Service Discovery — DNS, Not IPs

Docker Compose creates a shared DNS resolver for every service in the stack. Each service is reachable by its Compose service name from any other container in the same network. No hardcoded IPs. No service registries. No sidecars. The service name in the Compose file is the hostname — and it stays correct even after a container is replaced, restarted, or scaled.

# Services reach each other by Compose service name — not by IP
version: "3.8"

services:
  api-gateway:
    image: acmecorp/api-gateway:${GIT_SHA}
    environment:
      - PAYMENT_SERVICE_URL=http://payment-service:3001
      - ORDER_SERVICE_URL=http://order-service:3002
      - USER_SERVICE_URL=http://user-service:3003
      # Service names resolve via Docker's built-in DNS.
      # When payment-service restarts and gets a new IP,
      # http://payment-service:3001 still works — DNS resolves the new IP.
    ports:
      - "80:3000"
    networks:
      - frontend
      - backend

  payment-service:
    image: acmecorp/payment-service:${GIT_SHA}
    environment:
      - DB_HOST=payment-db
      # payment-db resolves to the database container — same DNS mechanism.
    networks:
      - backend
    # NOT on the frontend network — cannot be reached directly from outside.

  order-service:
    image: acmecorp/order-service:${GIT_SHA}
    environment:
      - PAYMENT_SERVICE_URL=http://payment-service:3001
      # order-service can call payment-service by name — same backend network.
    networks:
      - backend

  user-service:
    image: acmecorp/user-service:${GIT_SHA}
    networks:
      - backend

  payment-db:
    image: postgres:15-alpine
    networks:
      - backend
      # Database is on backend only — never reachable from frontend network.
    volumes:
      - payment-db-data:/var/lib/postgresql/data

networks:
  frontend:
    # The public-facing network — only api-gateway sits here.
  backend:
    # The private network — all services and databases communicate here.

volumes:
  payment-db-data:
# Verify DNS resolution from inside a container:
docker exec api-gateway nslookup payment-service
Server:    127.0.0.11
Address:   127.0.0.11#53

Name:   payment-service
Address: 172.18.0.4
# Docker's embedded DNS server (127.0.0.11) resolved "payment-service"
# to its current IP. If the container restarts and gets 172.18.0.7,
# the next nslookup returns 172.18.0.7 — automatically, with no config change.

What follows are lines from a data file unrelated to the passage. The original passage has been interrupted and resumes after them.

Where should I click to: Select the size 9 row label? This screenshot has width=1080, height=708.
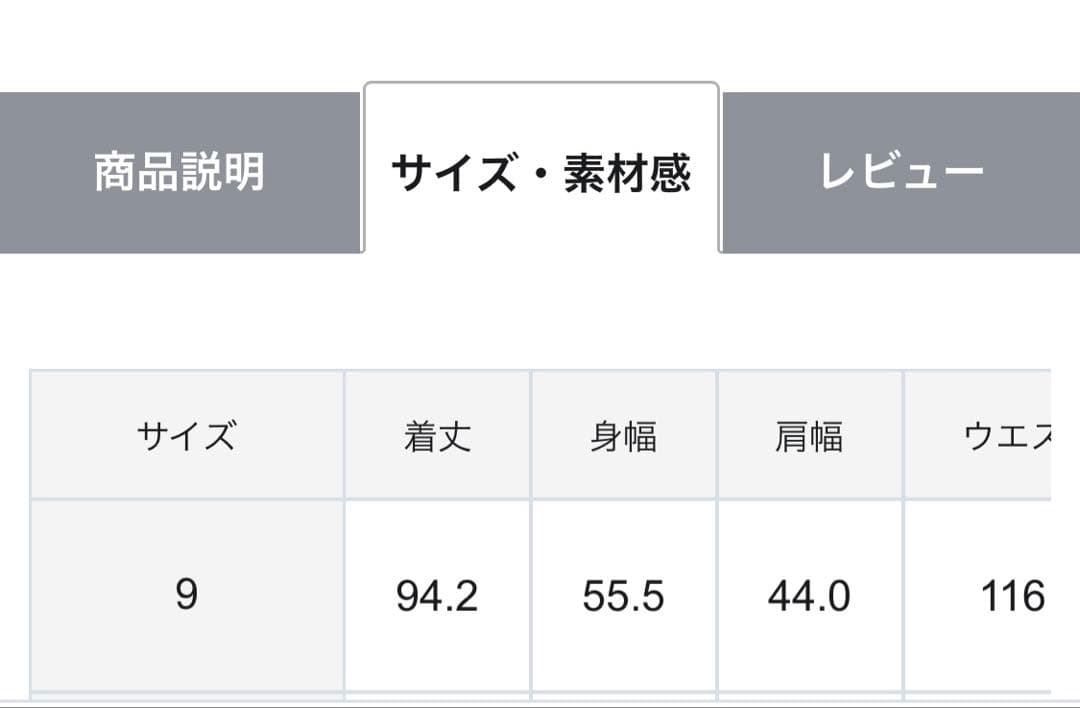[187, 596]
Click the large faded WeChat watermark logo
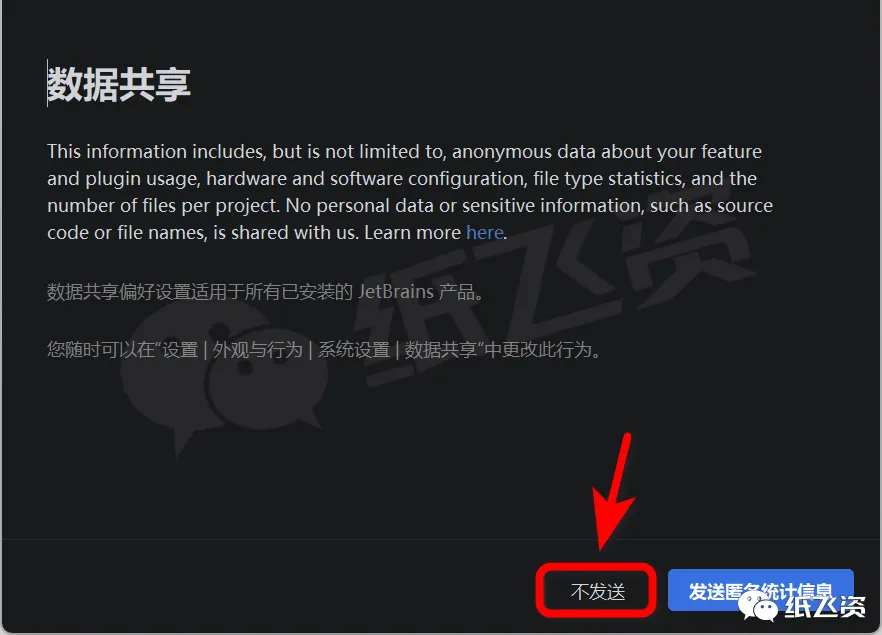882x635 pixels. tap(222, 377)
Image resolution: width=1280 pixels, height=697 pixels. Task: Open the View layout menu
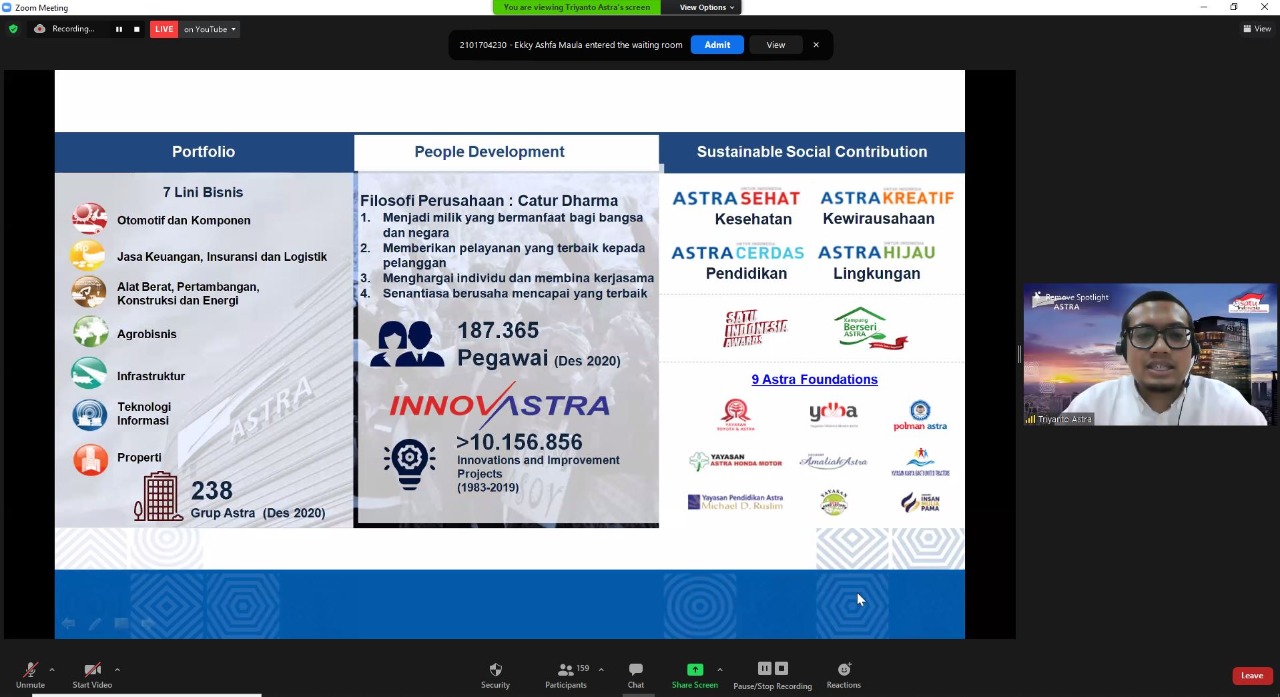(1257, 29)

# Verify network isolation — api-gateway cannot reach payment-db directly:
docker exec api-gateway ping payment-db
ping: payment-db: Name or service not known
# payment-db is on the backend network only.
# api-gateway is on frontend + backend.
# payment-db resolves from order-service (backend) but NOT from the public internet.

What just happened?

Docker's embedded DNS server (127.0.0.11) resolved payment-service to its current container IP automatically. When the container restarts, the DNS entry updates — no config changes, no service restarts, no hardcoded IPs to update anywhere. Network isolation ensured payment-db is unreachable from the frontend network — the gateway can talk to backend services, but it cannot directly reach the database. Attackers who compromise the frontend cannot pivot directly to the database layer.

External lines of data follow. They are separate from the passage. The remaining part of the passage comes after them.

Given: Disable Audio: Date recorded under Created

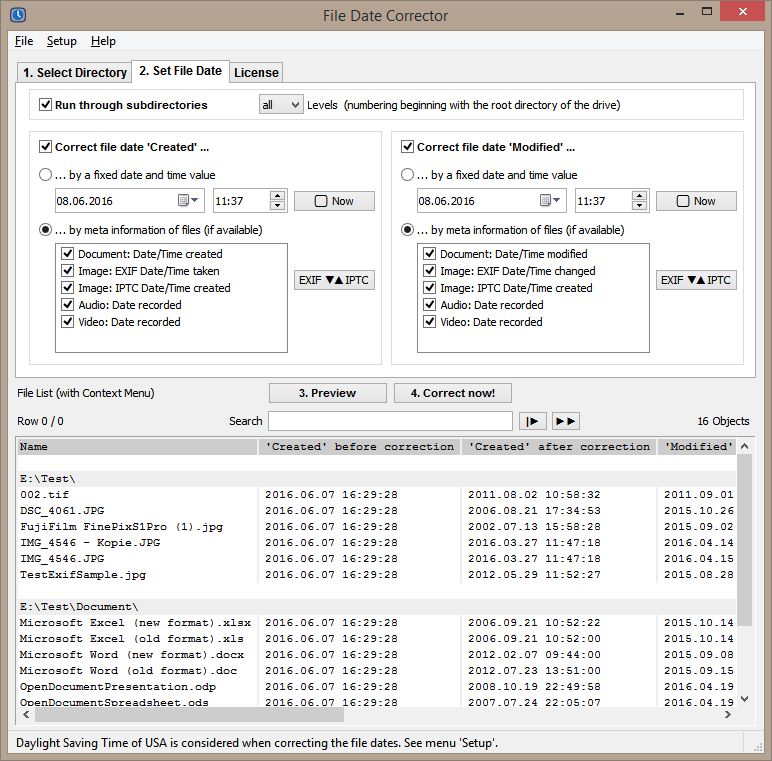Looking at the screenshot, I should [68, 305].
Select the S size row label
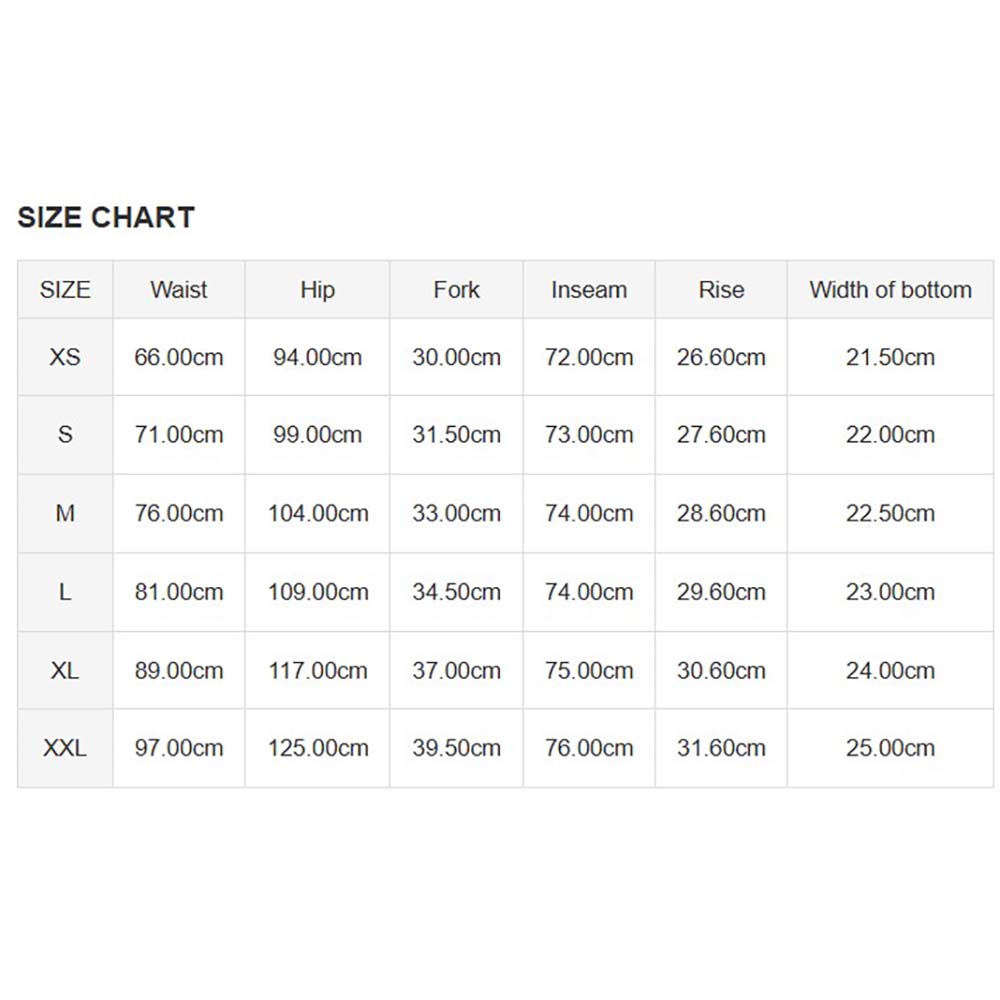1000x1000 pixels. 65,435
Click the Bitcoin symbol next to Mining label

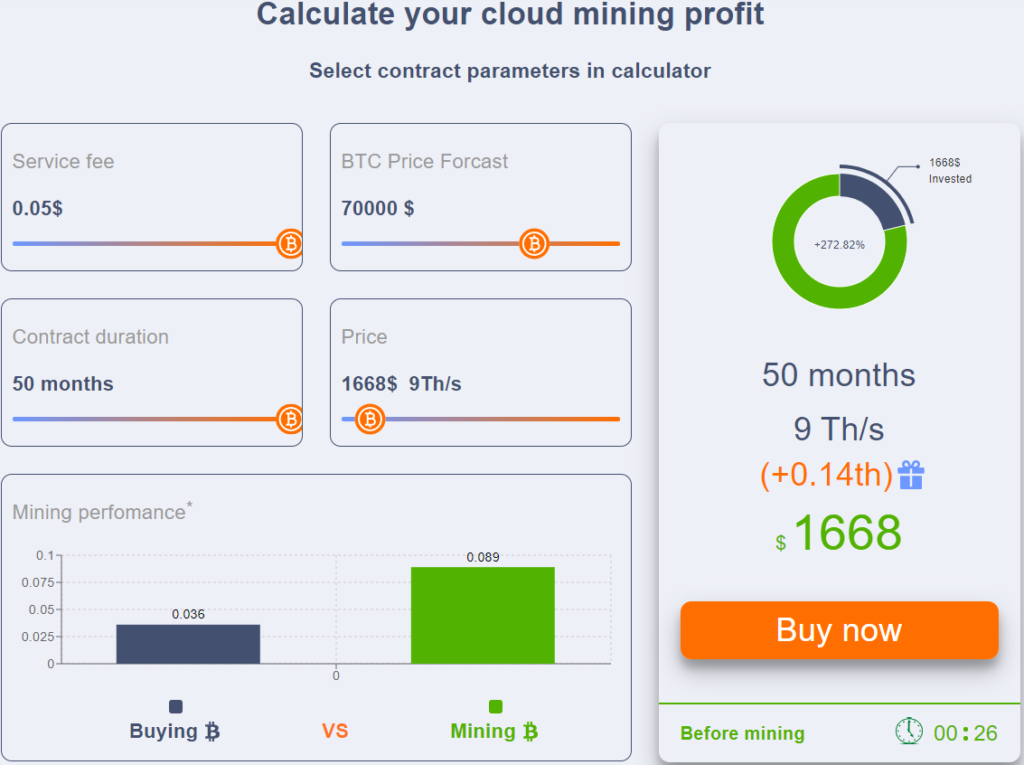[529, 731]
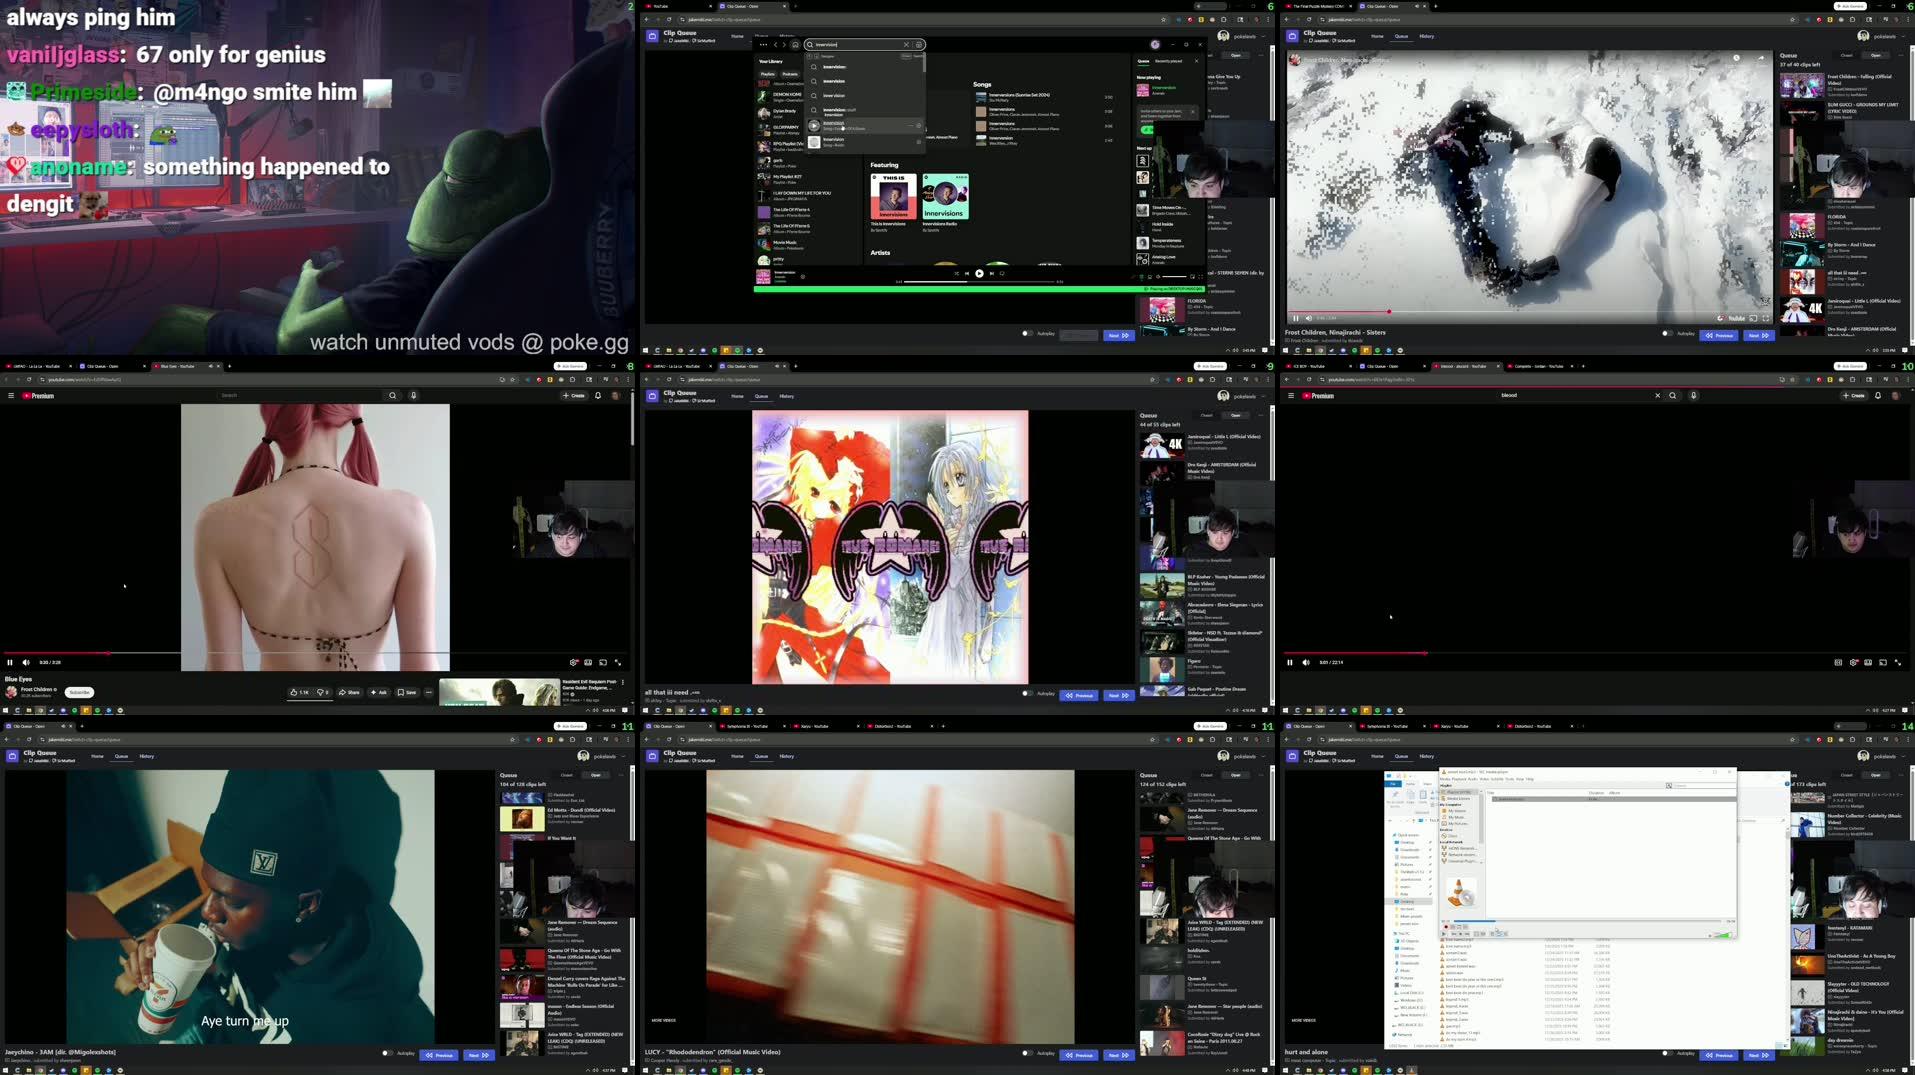Toggle Autoplay under the Jaeychino 3AM clip
Image resolution: width=1915 pixels, height=1075 pixels.
(387, 1053)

Network Segmentation — Who Can Talk to Whom

Every container on the same Docker network can reach every other container on that network. Without segmentation, a compromised frontend service can make direct connections to the database. With network segmentation, you define exactly which services belong to which network — and containers can only reach other containers that share at least one network with them.

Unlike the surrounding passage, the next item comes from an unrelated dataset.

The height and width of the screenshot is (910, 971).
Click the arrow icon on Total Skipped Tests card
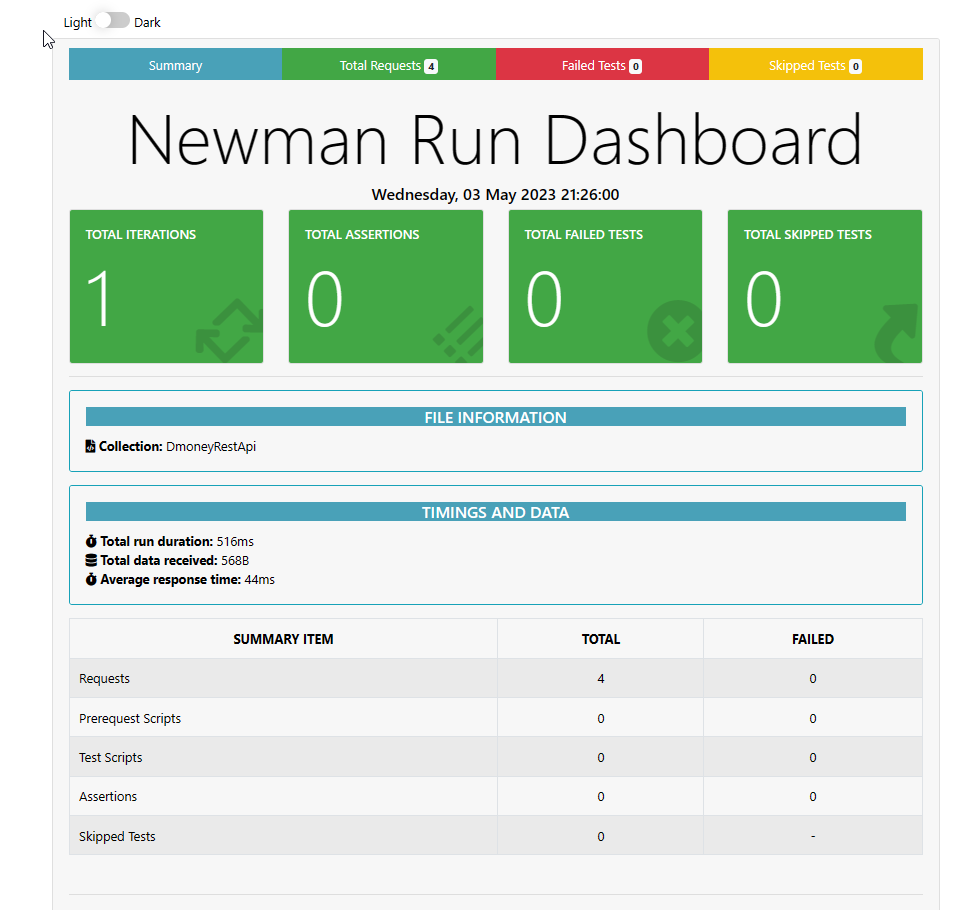point(895,330)
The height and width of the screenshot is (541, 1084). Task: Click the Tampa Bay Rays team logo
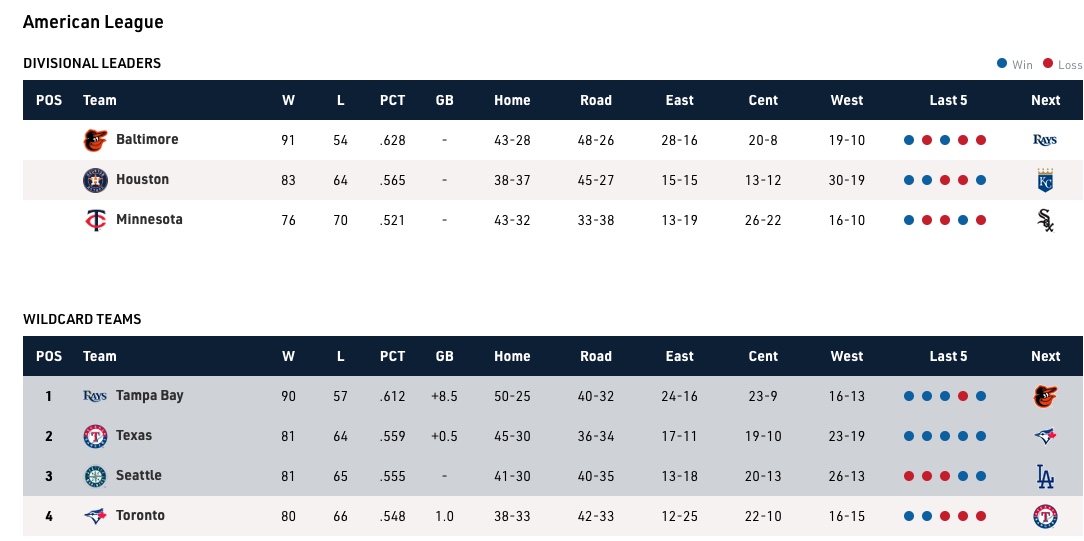(94, 396)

# Network topology — three-tier architecture
networks:
  frontend:    # Internet-facing — only the gateway lives here
  backend:     # Service-to-service — all application services
  data:        # Database tier — only services that need direct DB access

services:
  api-gateway:
    networks: [frontend, backend]
    # Can receive public traffic. Can call backend services. Cannot reach databases.

  payment-service:
    networks: [backend, data]
    # Can receive calls from gateway. Can query payment-db. Cannot be reached from internet.

  order-service:
    networks: [backend, data]

  user-service:
    networks: [backend]
    # Does not query a database directly — calls payment-service via backend network.

  payment-db:
    networks: [data]
    # Only reachable by services on the data network.
    # api-gateway, user-service: cannot reach this. payment-service: can.

  redis:
    networks: [backend]
    # Session store — reachable by all services. Not in data tier (no persistent data concern).

Network access matrix — who can reach whom

From → To api-gateway payment-svc payment-db redis
Internet ✓ port 80
api-gateway ✓ backend ✓ backend
payment-svc ✓ backend ✓ data ✓ backend
payment-db

Independent Deployments — Updating One Service

The core promise of microservices is independent deployability — you update the payment service without touching the order service. Docker Compose makes this straightforward: target a single service with docker compose up --no-deps and only that container is restarted. Every other service keeps running, serving traffic, with zero interruption.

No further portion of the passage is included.